The Supreme Court on Thursday restored the original 14-year sentence imposed on a man who kidnapped and confined a girl in Niigata Prefecture for nearly a decade.
The ruling upheld an appeal by prosecutors against the reduced 11-year prison sentence handed down by the Tokyo High Court.
At issue was how to calculate the length of a prison term for multiple offenses, and it was the first time the nation’s top court offered a judicial interpretation on the matter.
Nobuyuki Sato, 40, was found guilty by the Niigata District Court of abducting the girl, then 9, on Nov. 13, 1990, as she made her way home from school. He kept her imprisoned in his home in Kashiwazaki in the prefecture until January 2000.
Sato was also found guilty of stealing four camisoles worth some 2,500 yen for his prisoner.
On Jan. 22, 2002, the district court sentenced Sato to 14 years in prison, without specifying the length of each prison term for the two separate charges of abduction and confinement, and theft.
Under the Penal Code, the maximum prison term that can be handed down to defendants who stand trial for multiple crimes is 1.5 times that of the most serious offense — as long as it does not exceed the combined length of the maximum terms of the individual offenses.
Sato was initially facing a 10-year maximum penalty for abduction. But the prosecutors felt this was insufficient, given the victim’s suffering and considering public sentiment, so they added the petty theft charge in a bid to boost the maximum prison term.
But on Dec. 10, 2002, the Tokyo High Court reduced Sato’s prison term to 11 years, calling the ruling by the district court technically wrong. The two charges should be dealt with individually, it ruled. The high court specified the maximum 10 years for the abduction and confinement charge and one year for the theft charge.
In handing down Thursday’s ruling, the No. 1 Petty Bench of the top court said Japanese law does not expect individual sentences to be determined for each charge and then combined.
Presiding Judge Takehisa Fukazawa said that so long as the sentence was within the bounds of the 1.5 times rule set under Article 47 of the Penal Code, it was not bound by legal restrictions and could be freely set.

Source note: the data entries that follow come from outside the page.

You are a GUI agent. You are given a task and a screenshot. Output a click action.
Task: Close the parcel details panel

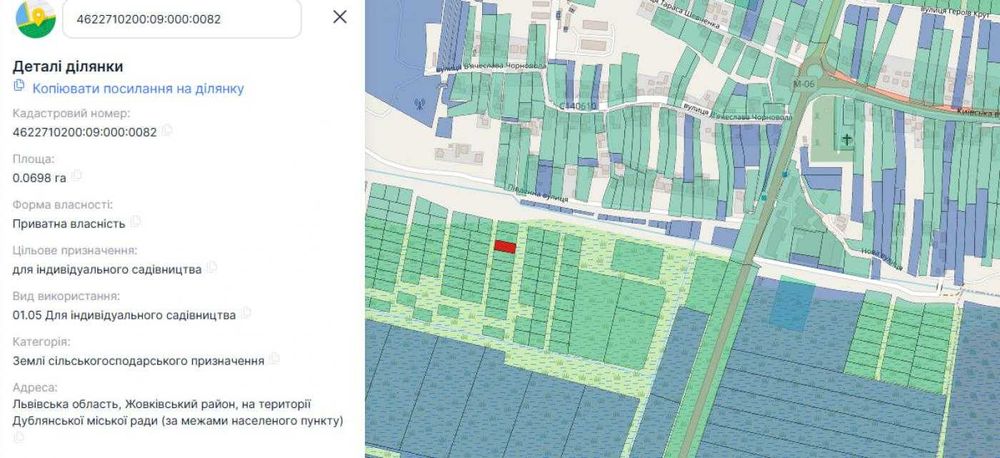[340, 17]
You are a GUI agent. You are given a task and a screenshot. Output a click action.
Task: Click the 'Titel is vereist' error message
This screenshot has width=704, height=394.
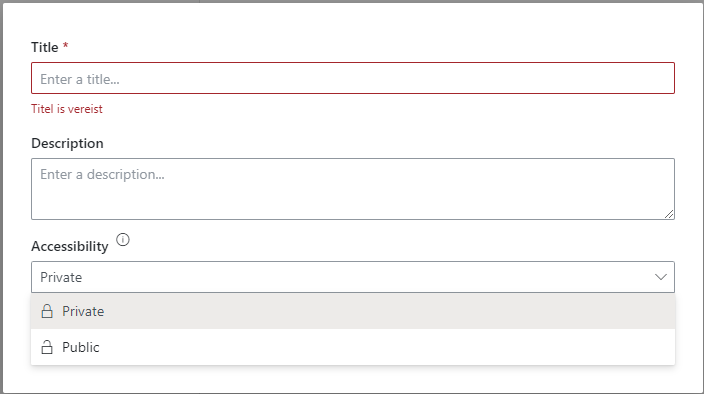point(67,109)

He said the Supreme Court therefore deems that the district court ruling, as well as the reasons the court gave in handing down that sentence, be maintained.
Sato was arrested in January 2000, after local health officials found and rescued the girl, then 19, from his room on the second floor of a house he shared with his mother.
As a result of her confinement, the woman, now 22, suffered physical injuries, including atrophied leg muscles, and posttraumatic stress disorder.
Prosecutors initially charged Sato with abduction and confinement of a minor resulting in injury, which carries a maximum penalty of 10 years in prison. The petty theft charge carries a maximum five years in prison.
After the high court ruling, prosecutors appealed to the Supreme Court, arguing that prison sentences should not be handed down separately for each charge.
Sato also appealed, with his lawyer arguing that even the reduced 11-year prison sentence was too severe.
Sato’s court-appointed lawyer said he was “surprised” by the latest ruling.
“While the sentence may have been severe because of the uniqueness of the case, it is still an unusual decision,” Takashi Watanabe said. “It is too severe to add a minor offense to make the prison term 14 years. If there is criticism that the legal limit (for abduction and confinement) is too lax, then that should be corrected through legislation.”
The woman’s father released a statement after the Supreme Court ruling saying that no matter what the legal outcome, there was only increased anger and regret, and no healing for the deep hurt that deprived his family of the happiness found in a normal home.
“There is just no way to regain the nine years, two months and 15 days of my daughter’s life during which she could not feel any joy, happiness, pain or sadness as one normally would,” the statement said.
He added that his daughter has gradually come to live a peaceful life, and spends her days watching soccer matches and taking photographs of flowers in the garden with a digital camera.
Although more than three years have passed since her liberation, she still receives counseling from a medical team appointed by the prefecture between two and four times a month.